Hallo leute ist habe ein großes problem mein kühler von der gtx 460 hat den geist aufgegeben lager schaden und dan stehen geblieben heber als übergangslösung einen 80mm lüfter darauf gebastelt jetz brauch ein ein neuen kühler für di gtx 460 habt ihr vorschläge welchen kühler ich da drauf machen kann da ich gelesen habe das nicht alle kühler auf die karte passen

Gruß
Michi121


----------



## Scooteria (16. August 2011)

*AW: Palit GTX 460 kühler*

Was kannst du denn ausgeben?
z.B. Arctic Cooling Accelero Twin Turbo II | Geizhals.at EU
oder http://geizhals.at/eu/585050


----------



## Diavolos (16. August 2011)

*AW: Palit GTX 460 kühler*

Den hier Gäbe es auch noch als Lösung:
Scythe Setsugen 2 VGA-Kühler (SCVSG-2000) | Geizhals.at EU

Das Problem bei der Palit ist wie Bei der Gainward auch die relativ kurze Platine und der Obere DVI Anschluss an den gerne mal ein neuer Kühlkörper anstöst.


----------



## michi121 (16. August 2011)

*AW: Palit GTX 460 kühler*

Das Problem bei der Palit ist wie Bei der Gainward auch die relativ  kurze Platine und der Obere DVI Anschluss an den gerne mal ein neuer  Kühlkörper anstöst. 						

genau das möchte ich vermeiden am besten sollte es direckt passen



geld spielt grade keine rolle hatte mir schon was zurück gelegt weil ich früher oder später den kühler ausgetauchte hätte weil der echt übel laut war preis leistungs verhältnis solte schon stimmen und vileicht um später mal die letzten reserven raus zu hollen OC


----------



## 45thFuchs (16. August 2011)

*AW: Palit GTX 460 kühler*

Ek waterblocks gtx460 sonic/gs löst alle probleme  hatte das problem das es nichts passendes gab da auch die lochabstände des gpusockels anders sind als bei referenz
Nur graka =200€+- dann ,was auch geht ist einfach nen waküblock für 30 euro draufschrauben und die wandler +ram mit rippen zu bekleben,das macht es dann etwas günstiger 
Cpu mit einbinden kannst du auf 250-350euro rechnen .
Das mit dem einzelblock auf der gpu ist auf dauer billiger weil der sich meistens auf mehrere karten modifizieren lässt also du das kühlsystem dann sehr lange behalten kannst ohne überhaupt was zu wechseln


----------



## Zyklon83 (16. August 2011)

*AW: Palit GTX 460 kühler*

Ich habe mir vor Monaten auch die frage gestellt welchen Kühler ich für meine Gainward GTX 460 GS holen soll und entschied mich für diesen hier Deepcool V4000 | Geizhals.at Deutschland dazu habe ich mir noch dieses kit gekauft Arctic Cooling VR005 | Geizhals.at Deutschland damit meine VRM gut gekühlt werden.
Ich kann nur sagen der Deepcool V4000 kühlt meine GTX 460 sehr gut.Hab im Idle 28°C-29°C und unter Last maximal 59°C-60°C und is zudem noch flüsterleise.


----------



## butzler (16. August 2011)

*AW: Palit GTX 460 kühler*

Ich bin von dem hier voll begeistert.

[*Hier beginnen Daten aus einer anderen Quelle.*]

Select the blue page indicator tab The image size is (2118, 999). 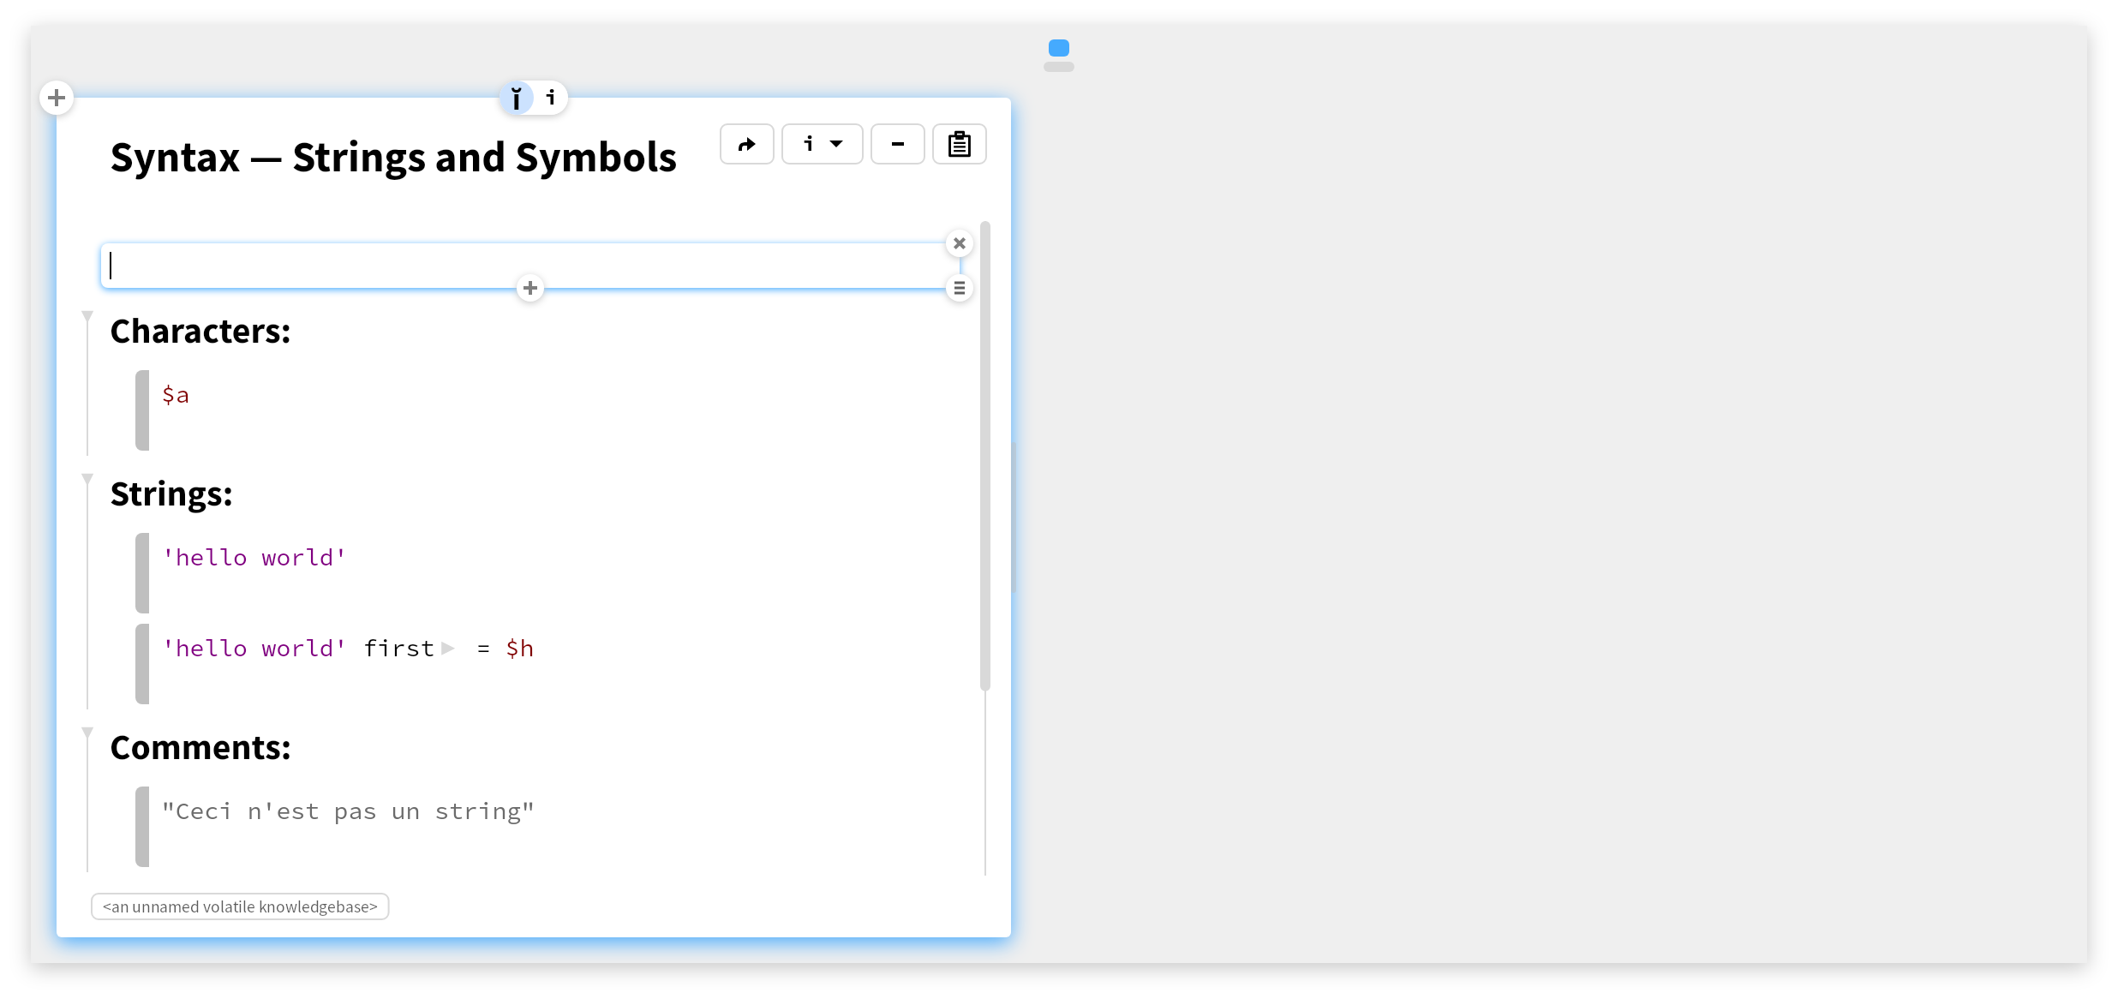click(x=1059, y=48)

Kostet nur knapp 22.- Eu und kühlt hervorragend und flüsterleise. Großer Vorteil: Du kannst jeden beliebigen 120er Lüfter draufschnallen und mittels PWM-VGA-Adapter über Afterburner punktgenau regeln.
Deepcool V400 | Preisvergleich : Preisvergleich auf PC Games Hardware Online powered by Geizhals


mad


----------



## michi121 (16. August 2011)

*AW: Palit GTX 460 kühler*



mad-67 schrieb:


> Ich bin von dem hier voll begeistert. Kostet nur knapp 22.- Eu und kühlt hervorragend und flüsterleise. Großer Vorteil: Du kannst jeden beliebigen 120er Lüfter draufschnallen und mittels PWM-VGA-Adapter über Afterburner punktgenau regeln.
> Deepcool V400 | Preisvergleich : Preisvergleich auf PC Games Hardware Online powered by Geizhals
> 
> 
> mad


 
der sieht doch mal gut aus 

das mit der wasser kühlung wen ich eine drin hätte würde ich es glatt machen aber da ich keine drin habe und auch grde keine 300€ für eine gute wasse kühlung habe oder kann ich auch nur die GTX 460 mit wasser kühlen und später auch den cpu dabei klemmen wen ich das geld habe momentan habe ich ca.100€ bei seite gelegt reicht das für die grafikkarte mit wasser zu kühlen und wo bekomme ich die sachen her


----------



## 45thFuchs (16. August 2011)

*AW: Palit GTX 460 kühler*

ja das geht ,warte ich poste gleich mal was ,ist aber günstiger für nur graka also brauchst wenn du cpu mitbeziehn willst mehr radiatorfläche

http://www.aquatuning.de/shopping_cart.php/products_id/7437

Radiator und pumpe stehn beide 2 drin ,einfach die pumpe und den radiator deleten den du nicht willst,dann hast du nen preis, auch tests zu den produkten findest du auf dieser seite.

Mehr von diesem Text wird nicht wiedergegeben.